Article 6 : Nous encourageons tous les chercheurs qui utilisent des catégories raciales ou ethniques à décrire comment chaque individu est assigné à une catégorie donnée, à expliquer pourquoi des individus de cette catégorie ont été inclus dans l’étude, et de déclarer si oui ou non les catégories raciales ou ethniques utilisées sont des variables de l’étude considérée.

[commentaire TH : Eh oui ! Il est toujours tellement simple de dire qu’on a trouvé un gène spécifique d’une « race » ou d’une « ethnie » tant qu’on n ’a pas dit exactement comment on a constitué les groupes d’individus étudiés... Si on a gardé que ceux qui vont dans le sens de ce qu’on veut montrer, on n’a pas prouvé grand chose... Barak Obama, métis, on le met dans la catégorie Noir ou Blanc ?]

Article 7  : nous décourageons l’utilisation de la « race » comme approximation de la ressemblance biologique et nous soutenons les efforts pour minimiser le rôle des catégorie de race et d’ethnie en médecine clinique, par l’intérêt apporté à l’individu plutôt qu’au groupe.
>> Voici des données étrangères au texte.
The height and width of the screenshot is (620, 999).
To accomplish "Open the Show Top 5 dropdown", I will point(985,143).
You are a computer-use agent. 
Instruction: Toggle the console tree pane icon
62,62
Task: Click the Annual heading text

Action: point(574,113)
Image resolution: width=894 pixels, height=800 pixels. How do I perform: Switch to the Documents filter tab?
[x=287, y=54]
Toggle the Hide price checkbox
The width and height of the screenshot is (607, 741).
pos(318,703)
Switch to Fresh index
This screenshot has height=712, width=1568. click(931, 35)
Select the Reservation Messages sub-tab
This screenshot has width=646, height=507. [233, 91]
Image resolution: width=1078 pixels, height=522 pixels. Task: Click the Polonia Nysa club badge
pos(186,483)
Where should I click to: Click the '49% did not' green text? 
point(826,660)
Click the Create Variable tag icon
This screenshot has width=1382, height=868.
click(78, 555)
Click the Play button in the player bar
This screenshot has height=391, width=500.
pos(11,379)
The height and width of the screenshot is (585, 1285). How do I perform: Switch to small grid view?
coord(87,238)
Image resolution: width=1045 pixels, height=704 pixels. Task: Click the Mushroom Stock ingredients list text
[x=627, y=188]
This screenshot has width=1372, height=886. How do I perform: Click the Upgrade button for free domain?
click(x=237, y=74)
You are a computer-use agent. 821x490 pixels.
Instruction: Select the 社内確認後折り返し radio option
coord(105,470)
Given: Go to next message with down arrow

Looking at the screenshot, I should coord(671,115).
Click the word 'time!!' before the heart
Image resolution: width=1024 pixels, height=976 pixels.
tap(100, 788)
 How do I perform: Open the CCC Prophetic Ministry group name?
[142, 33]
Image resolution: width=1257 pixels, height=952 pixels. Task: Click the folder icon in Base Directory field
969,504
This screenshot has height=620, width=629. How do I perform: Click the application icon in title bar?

[commentaire TH : Inutile d’utiliser le terme de race à tout bout de champ, par facilité, notamment en médecine..]

Article 8  : Nous encourageons le financements d’études interdisciplinaires de la variation génétique humaine incluant un large spectre d’experts issus des sciences sociales, des humanités, et des sciences naturelles.

[commentaire TH : La génétique a besoin de toutes les autres disciplines pour contribuer à expliquer les variations humaines]

Article 9  : Nous pressons les chercheurs, ceux qui s’expriment dans les médias, et ceux qui sont impliqués dans des travaux de vulgarisation de contribuer à éviter l’insistance excessive sur la contribution de la variabilité génétique à la variabilité phénotypique

[commentaire TH : Ne pas surestimer la génétique pour expliquer les variations d’apparences entre individus [au détriment des autres sources de variations, environnementales, sociales, familiales etc]

Article 10  : Nous recommandons que l’enseignement de la génétique inclue l’information sociohistorique sur les usages passés de la science dans la promotion du racisme, ainsi que sur l’impact potentiel de politiques [biologiquement assistées] à venir ; nous encourageons un financement accru pour le développement de matériel pédagogique adapté à l’enseignement secondaire et supérieur.